=== WHAT TO DO ===
Please report how many lines in the records below contain the word "computer", and give nothing else.

(Pixel coordinate grounding data)
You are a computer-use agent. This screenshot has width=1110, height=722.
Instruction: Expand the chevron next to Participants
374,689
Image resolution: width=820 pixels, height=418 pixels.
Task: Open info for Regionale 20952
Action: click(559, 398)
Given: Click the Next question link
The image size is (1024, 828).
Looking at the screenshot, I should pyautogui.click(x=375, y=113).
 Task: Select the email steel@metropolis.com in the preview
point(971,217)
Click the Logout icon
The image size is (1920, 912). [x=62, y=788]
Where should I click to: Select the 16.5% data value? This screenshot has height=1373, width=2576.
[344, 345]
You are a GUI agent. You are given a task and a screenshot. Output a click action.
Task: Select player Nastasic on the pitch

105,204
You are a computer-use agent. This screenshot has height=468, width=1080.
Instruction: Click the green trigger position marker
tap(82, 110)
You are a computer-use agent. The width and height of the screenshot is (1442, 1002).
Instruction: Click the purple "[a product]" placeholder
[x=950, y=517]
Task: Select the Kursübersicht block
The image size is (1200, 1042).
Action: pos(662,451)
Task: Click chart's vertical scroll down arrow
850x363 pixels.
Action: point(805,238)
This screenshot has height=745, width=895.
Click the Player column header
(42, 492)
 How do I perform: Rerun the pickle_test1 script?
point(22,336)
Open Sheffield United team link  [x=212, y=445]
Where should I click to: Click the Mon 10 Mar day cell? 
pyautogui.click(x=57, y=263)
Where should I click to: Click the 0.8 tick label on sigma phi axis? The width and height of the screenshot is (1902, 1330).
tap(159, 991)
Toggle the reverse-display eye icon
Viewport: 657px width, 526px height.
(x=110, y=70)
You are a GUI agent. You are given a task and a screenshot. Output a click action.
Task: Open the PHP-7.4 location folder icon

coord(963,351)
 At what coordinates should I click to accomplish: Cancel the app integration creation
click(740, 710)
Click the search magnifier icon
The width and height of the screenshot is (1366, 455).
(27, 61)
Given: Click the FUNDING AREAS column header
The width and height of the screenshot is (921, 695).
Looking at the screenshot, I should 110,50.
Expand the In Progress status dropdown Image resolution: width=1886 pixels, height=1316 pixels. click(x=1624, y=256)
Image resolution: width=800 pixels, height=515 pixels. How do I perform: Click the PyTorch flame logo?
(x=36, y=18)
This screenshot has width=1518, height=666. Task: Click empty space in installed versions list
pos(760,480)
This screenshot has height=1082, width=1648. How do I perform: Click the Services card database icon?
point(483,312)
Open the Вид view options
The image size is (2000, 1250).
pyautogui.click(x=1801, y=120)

=== EXERCISE OUTPUT ===
3